* SOURCE RECORDS
※ ※ ※

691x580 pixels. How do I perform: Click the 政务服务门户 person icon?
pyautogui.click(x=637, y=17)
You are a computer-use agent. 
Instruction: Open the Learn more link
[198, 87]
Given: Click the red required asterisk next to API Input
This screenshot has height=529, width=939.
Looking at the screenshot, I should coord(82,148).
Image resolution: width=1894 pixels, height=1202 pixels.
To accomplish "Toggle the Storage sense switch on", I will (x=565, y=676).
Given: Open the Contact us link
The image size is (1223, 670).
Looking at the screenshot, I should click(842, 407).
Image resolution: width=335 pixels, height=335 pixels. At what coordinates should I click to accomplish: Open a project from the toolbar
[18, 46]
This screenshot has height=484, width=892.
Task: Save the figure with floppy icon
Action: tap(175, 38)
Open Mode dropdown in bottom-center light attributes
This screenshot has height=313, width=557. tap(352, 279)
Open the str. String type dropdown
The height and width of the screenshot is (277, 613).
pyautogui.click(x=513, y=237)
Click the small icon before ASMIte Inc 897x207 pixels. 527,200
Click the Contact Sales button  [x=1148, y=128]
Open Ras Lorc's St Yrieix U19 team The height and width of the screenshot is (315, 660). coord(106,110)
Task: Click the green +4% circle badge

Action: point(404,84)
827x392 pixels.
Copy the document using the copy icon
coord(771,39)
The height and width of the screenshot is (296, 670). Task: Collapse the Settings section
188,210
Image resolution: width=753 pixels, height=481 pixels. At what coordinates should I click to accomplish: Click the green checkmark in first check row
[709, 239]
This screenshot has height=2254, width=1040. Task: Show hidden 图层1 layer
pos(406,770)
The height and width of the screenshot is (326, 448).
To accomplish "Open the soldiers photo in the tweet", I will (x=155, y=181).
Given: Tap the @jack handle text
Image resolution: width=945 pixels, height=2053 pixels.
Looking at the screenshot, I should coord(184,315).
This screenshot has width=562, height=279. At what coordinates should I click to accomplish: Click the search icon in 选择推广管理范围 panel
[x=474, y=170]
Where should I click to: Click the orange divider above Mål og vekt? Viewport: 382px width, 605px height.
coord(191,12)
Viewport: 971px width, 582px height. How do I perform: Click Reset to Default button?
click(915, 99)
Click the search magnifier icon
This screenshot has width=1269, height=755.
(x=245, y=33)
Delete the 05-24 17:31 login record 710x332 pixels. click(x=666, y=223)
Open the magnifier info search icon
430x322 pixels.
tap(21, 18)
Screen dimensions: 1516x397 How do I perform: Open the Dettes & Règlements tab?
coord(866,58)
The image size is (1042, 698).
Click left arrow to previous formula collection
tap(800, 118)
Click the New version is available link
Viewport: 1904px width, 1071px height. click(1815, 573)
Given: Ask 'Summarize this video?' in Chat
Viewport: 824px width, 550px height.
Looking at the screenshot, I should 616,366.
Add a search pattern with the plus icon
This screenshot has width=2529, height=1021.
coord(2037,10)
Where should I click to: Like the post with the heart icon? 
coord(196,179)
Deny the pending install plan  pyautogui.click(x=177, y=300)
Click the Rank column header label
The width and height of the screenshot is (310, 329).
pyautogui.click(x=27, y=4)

※ ※ ※

* EXERCISE DESCRIPTION
Switch each "Image resolution" in the listing to "Screen size", then write out every line again, leaving everything else unchanged.

* SOLUTION FOR THIS TASK
691x580 pixels. How do I perform: Click the 政务服务门户 person icon?
pyautogui.click(x=637, y=17)
You are a computer-use agent. 
Instruction: Open the Learn more link
[198, 87]
Given: Click the red required asterisk next to API Input
This screenshot has height=529, width=939.
Looking at the screenshot, I should coord(82,148).
Screen size: width=1894 pixels, height=1202 pixels.
To accomplish "Toggle the Storage sense switch on", I will (x=565, y=676).
Given: Open the Contact us link
The image size is (1223, 670).
Looking at the screenshot, I should click(842, 407).
Screen size: width=335 pixels, height=335 pixels. At what coordinates should I click to accomplish: Open a project from the toolbar
[18, 46]
This screenshot has height=484, width=892.
Task: Save the figure with floppy icon
Action: tap(175, 38)
Open Mode dropdown in bottom-center light attributes
This screenshot has height=313, width=557. tap(352, 279)
Open the str. String type dropdown
The height and width of the screenshot is (277, 613).
pyautogui.click(x=513, y=237)
Click the small icon before ASMIte Inc 897x207 pixels. 527,200
Click the Contact Sales button  [x=1148, y=128]
Open Ras Lorc's St Yrieix U19 team The height and width of the screenshot is (315, 660). coord(106,110)
Task: Click the green +4% circle badge

Action: point(404,84)
827x392 pixels.
Copy the document using the copy icon
coord(771,39)
The height and width of the screenshot is (296, 670). Task: Collapse the Settings section
188,210
Screen size: width=753 pixels, height=481 pixels. At what coordinates should I click to accomplish: Click the green checkmark in first check row
[709, 239]
This screenshot has height=2254, width=1040. Task: Show hidden 图层1 layer
pos(406,770)
The height and width of the screenshot is (326, 448).
To accomplish "Open the soldiers photo in the tweet", I will (x=155, y=181).
Given: Tap the @jack handle text
Screen size: width=945 pixels, height=2053 pixels.
Looking at the screenshot, I should coord(184,315).
This screenshot has width=562, height=279. At what coordinates should I click to accomplish: Click the search icon in 选择推广管理范围 panel
[x=474, y=170]
Where should I click to: Click the orange divider above Mål og vekt? Viewport: 382px width, 605px height.
coord(191,12)
Viewport: 971px width, 582px height. How do I perform: Click Reset to Default button?
click(915, 99)
Click the search magnifier icon
This screenshot has width=1269, height=755.
(x=245, y=33)
Delete the 05-24 17:31 login record 710x332 pixels. click(x=666, y=223)
Open the magnifier info search icon
430x322 pixels.
tap(21, 18)
Screen dimensions: 1516x397 How do I perform: Open the Dettes & Règlements tab?
coord(866,58)
The image size is (1042, 698).
Click left arrow to previous formula collection
tap(800, 118)
Click the New version is available link
Viewport: 1904px width, 1071px height. click(1815, 573)
Given: Ask 'Summarize this video?' in Chat
Viewport: 824px width, 550px height.
Looking at the screenshot, I should 616,366.
Add a search pattern with the plus icon
This screenshot has width=2529, height=1021.
coord(2037,10)
Where should I click to: Like the post with the heart icon? 
coord(196,179)
Deny the pending install plan  pyautogui.click(x=177, y=300)
Click the Rank column header label
The width and height of the screenshot is (310, 329).
pyautogui.click(x=27, y=4)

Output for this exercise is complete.